Wright, 71, described “Scar Tissue” as “a bringing together of all the strands I have been twining around my fingers for 30 years.”
Wright, the Souder Family Professor of Arts & Sciences, was raised in East Tennessee and now lives part of the year in Montana and part-time in Charlottesville, Va. His work deals with what he calls his perennial concerns of “language, landscape and the idea of God. What is behind the landscape? We can almost see it, but we don’t.”
The Griffin Poetry Prize is the richest poetry prize in the world for a single volume of poetry. While he enjoys receiving the money, Wright does not think the prize will change his life.
“I’ll continue scratching away, writing short things until I run out of pencils,” he said.
He started writing poetry in 1959, when he was in the U.S. Army. “I started reading it, and it was monkey see, monkey do. I found it was something I could do and got pulled in.”
Along the way he has written 23 books of poetry, translation and “improvisations and interviews.” He won the Pulitzer Prize and the National Book Critics Circle Award in 1998 for his volume “Black Zodiac,” and the National Book Award in 1983 for “Country Music.” He has received a Guggenheim Fellowship (1975) and the PEN Translation Prize for his translation of the Italian poet Eugenio Montale’s “The Storm and Other Things.” He has also received the Ambassador Book Award (1998), Premio Antico Fattore Alla Poesia, (1998); Los Angeles Times Book Prize in Poetry (1998), Lenore Marshall Poetry Prize, Academy of American Poets (1996), The Ruth Lilly Poetry Prize (1993), Distinguished Contribution to Letters Award, Ingram Merrill Foundation (1993), Award of Merit Medal, American Academy of Arts and Letters (1992) and the Brandeis Creative Arts Awards, Citation in Poetry (1987).
Wright’s books of poetry include “The Grave of the Right Hand” (1970); “Hard Freight” (1973); “Bloodlines” (1975); “China Trace” (1977); “The Southern Cross” (1981); “Country Music: Selected Early Poems” (1982); “The Other Side of the River” (1984); “Zone Journals” (1988); “The World of the Ten Thousand Things: Poems 1980 – 1990” (1990); “Chickamauga” (1995), which won the 1996 Academy of American Poets’ Lenore Marshall Poetry Prize; “Black Zodiac” (1997), which received the 1998 Pulitzer Prize for Poetry; “Appalachia” (1998); “Negative Blue: Selected Later Poems” (2000); “A Short History of the Shadow” (2002); “Buffalo Yoga” (2004); and “Scar Tissue” (2006).
His newest book, “Littlefoot: A Poem,” a single poem in 35 sections, was published in June.

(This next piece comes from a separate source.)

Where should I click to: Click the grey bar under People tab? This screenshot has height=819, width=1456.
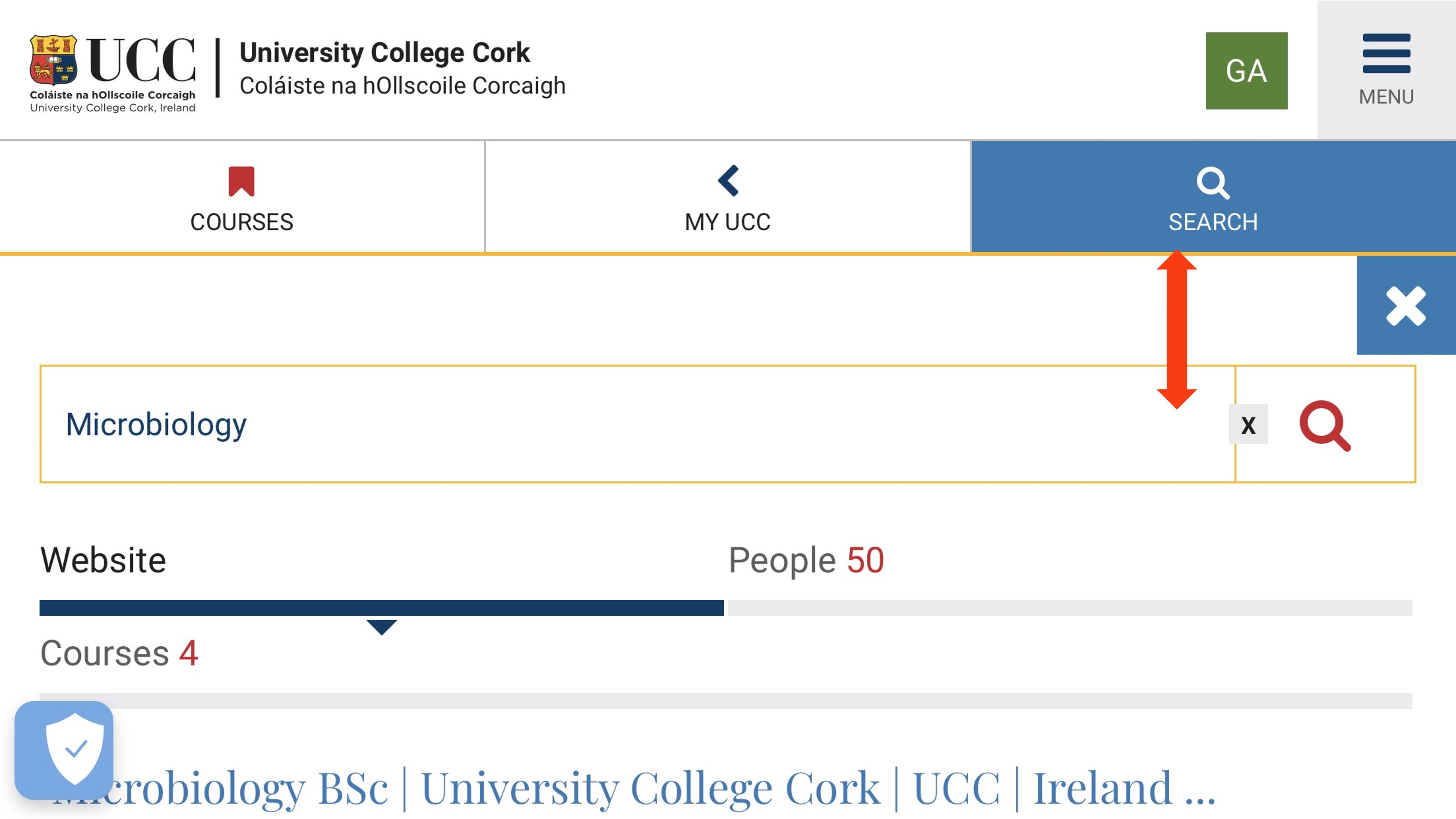(1070, 608)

Wright is next scheduled to teach in Spring 2008.
The judges for the 2007 Griffin Prize, a Canadian prize, were poets John Burnside (Dunfermline, Scotland), Charles Simic (New Hampshire) and Karen Solie (Toronto, Canada). They each read 483 eligible works of poetry, including 18 translations, written by poets from 35 countries. The judges also selected poems from the shortlist to compile “The Griffin Poetry Prize Anthology: A Selection of the 2007 Shortlist,” edited by Karen Solie and published by House of Anansi Press. Royalties generated from the anthologies, published annually, are donated to UNESCO’s World Poetry Day. As in past years, copies of the submitted poetry books are being donated to Corrections Canada.
The theme of the gala event, held June 6 at Toronto’s Stone Distillery, was Commedia del Arte, evoking the colors, décor and ambiance of a romantic Tuscan street fair. Scott Griffin, founder of the prize, hosted the awards event. Renowned poet Matthew Rohrer was the featured speaker. Judge Karen Solie announced the international winner, and John Burnside announced the Canadian winner of the 2007 Griffin Poetry Prize.